#### [Task requirements]
Can you rewrite everything from the line containing "The image size is (265, 268)." down to the line containing "Screen dimensions: 1741x865", replacing "magnifier" with "magnifying glass" and leaving all else unchanged?
-- Begin Exercise data --
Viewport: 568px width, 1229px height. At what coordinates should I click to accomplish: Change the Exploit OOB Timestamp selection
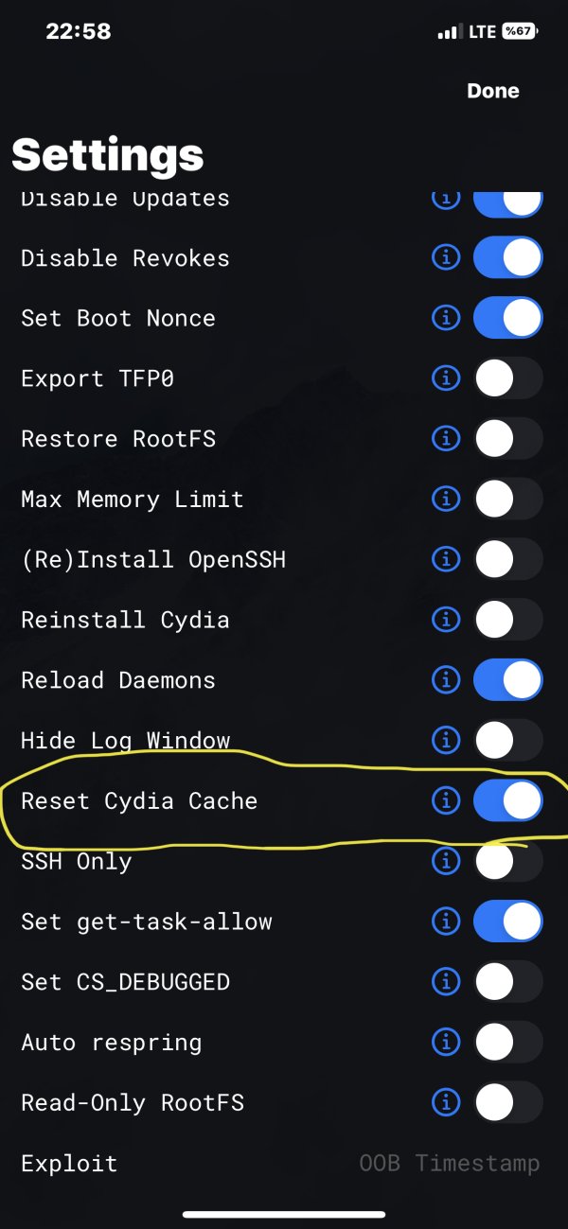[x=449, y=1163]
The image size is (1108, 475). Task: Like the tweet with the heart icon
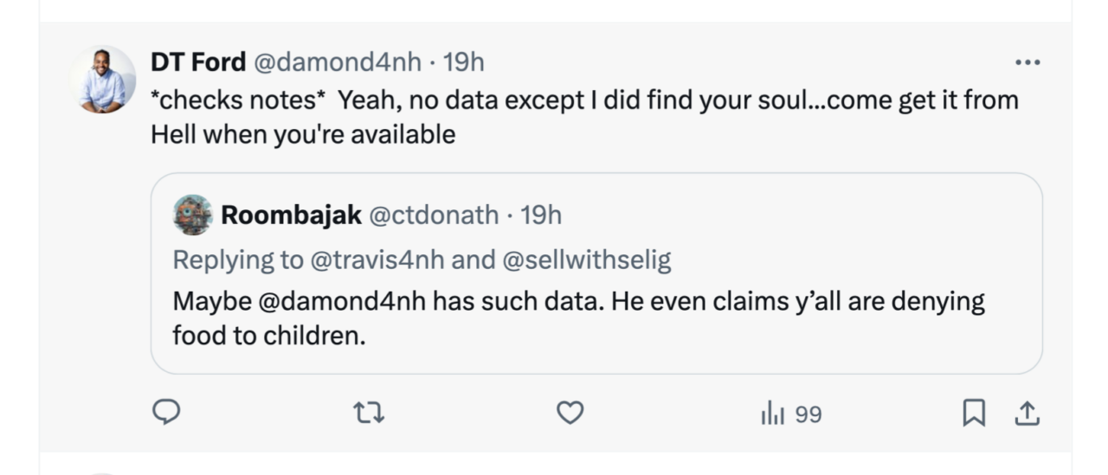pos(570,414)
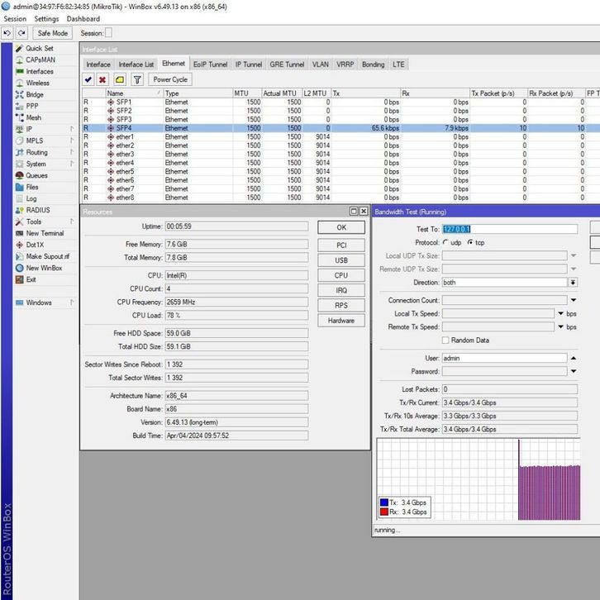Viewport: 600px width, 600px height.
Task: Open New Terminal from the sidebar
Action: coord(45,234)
-- End Exercise data --
-- Begin Exercise data --
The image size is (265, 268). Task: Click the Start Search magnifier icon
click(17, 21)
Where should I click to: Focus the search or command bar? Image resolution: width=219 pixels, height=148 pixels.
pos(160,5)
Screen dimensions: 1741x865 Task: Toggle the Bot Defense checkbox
-- End Exercise data --
#### [The response]
The image size is (265, 268). Task: Click the Start Search magnifying glass icon
click(17, 21)
Where should I click to: Focus the search or command bar? Image resolution: width=219 pixels, height=148 pixels.
pos(160,5)
Screen dimensions: 1741x865 Task: Toggle the Bot Defense checkbox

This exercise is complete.